Short exercise »
Transcribe the passage on slavery and the Bible below word for word, starting at "Whitman’s charge is" and ending at "that is immoral.".

EvilBible.com, a web-site “which preaches Atheism by exposing the many evil crimes in the Bible committed by God and his followers,” defines Slavery in the Bible this way:
“Except for murder, slavery has got to be one of the most immoral things a person can do. Yet slavery is rampant throughout the Bible in both the Old and New Testaments. The Bible clearly approves of slavery in many passages, and it goes so far as to tell how to obtain slaves, how hard you can beat them, and when you can have sex with the female slaves.” (bold mine)
Hearing such objections come from atheists shouldn’t come as a surprise. It’s when you start hearing them from professing believers that there might be a problem.
Andy Whitman, one-time reviewer for Paste magazine, used this argument to rebut opposition to gay marriage:
It’s worth noting that the Church has moved away from a literal, inerrantist interpretation of the issue of slavery, although the Bible contains far more verses that give tacit approval to slavery as a cultural institution than it does about homosexuality. Of course, it took a couple centuries of cultural foment throughout Europe, and a bloody Civil War in the U.S., to help usher in that change. But eventually the inerrantists became less inerrant, and we’ve now reached the point where no serious Christian would defend the institution of slavery. So there is precedent, and perhaps there is hope. Let’s pray that it doesn’t take a couple hundred years. In the meantime, conservative Christians are left with the “God’s agin’ it and so am I” literalists and the well-intentioned semantic gymnasts.
You can find the entire thread of Andy’s post HERE.
Whitman’s charge is commonplace and used across the board on social issues, not just homosexuality. It looks something like this:
- The Bible condones slavery.
- Anyone with a heart and a brain knows slavery is immoral.
- So the Bible endorses something that is immoral.
- Therefore, we must reject a literal, inerrantist approach to Scripture.
For the moment, forget that the main premise is skewed (that the Bible condones slavery). This line of reasoning is tactical and designed to neuter one’s approach to Scripture. Meaning
If the Bible condones slavery, why should you trust its position on ANY social issue?

Data block »
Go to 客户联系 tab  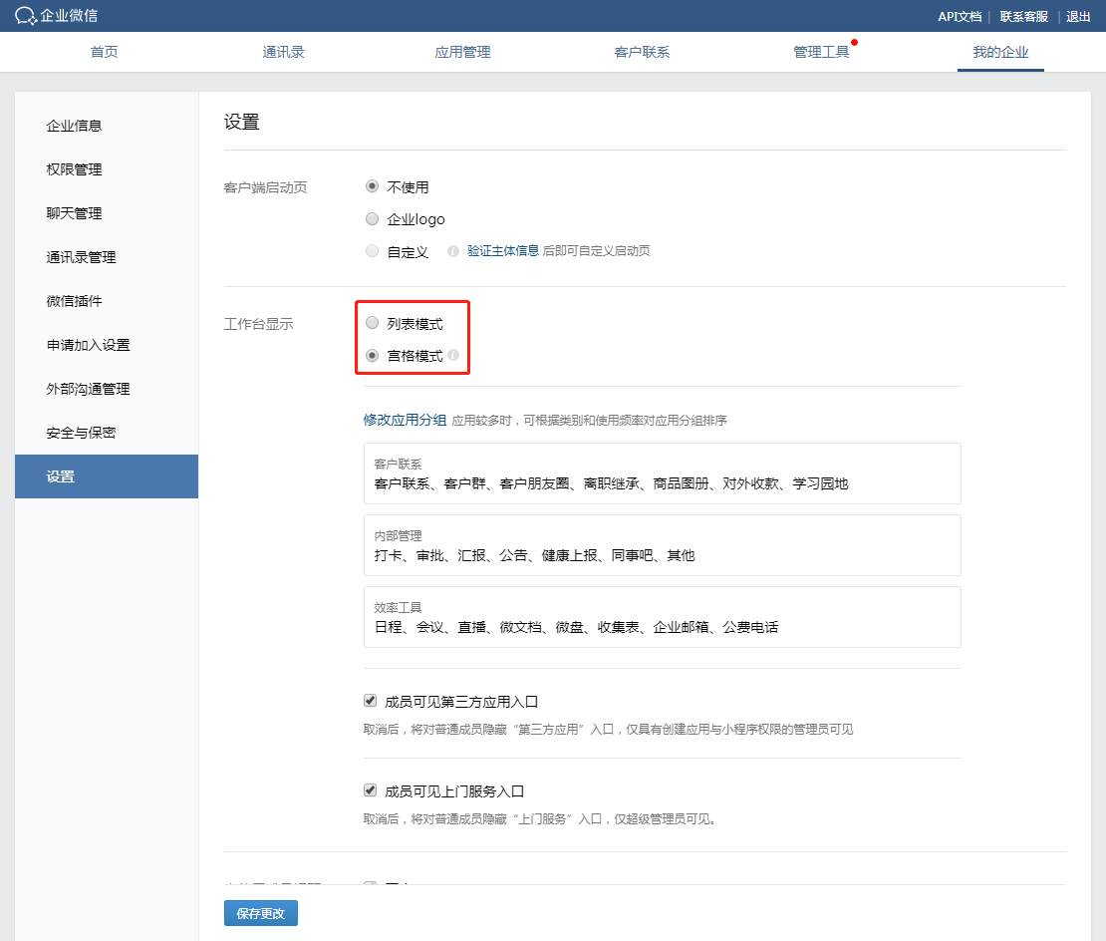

Solution to this exercise »
Whitman’s charge is commonplace and used across the board on social issues, not just homosexuality. It looks something like this:
- The Bible condones slavery.
- Anyone with a heart and a brain knows slavery is immoral.
- So the Bible endorses something that is immoral.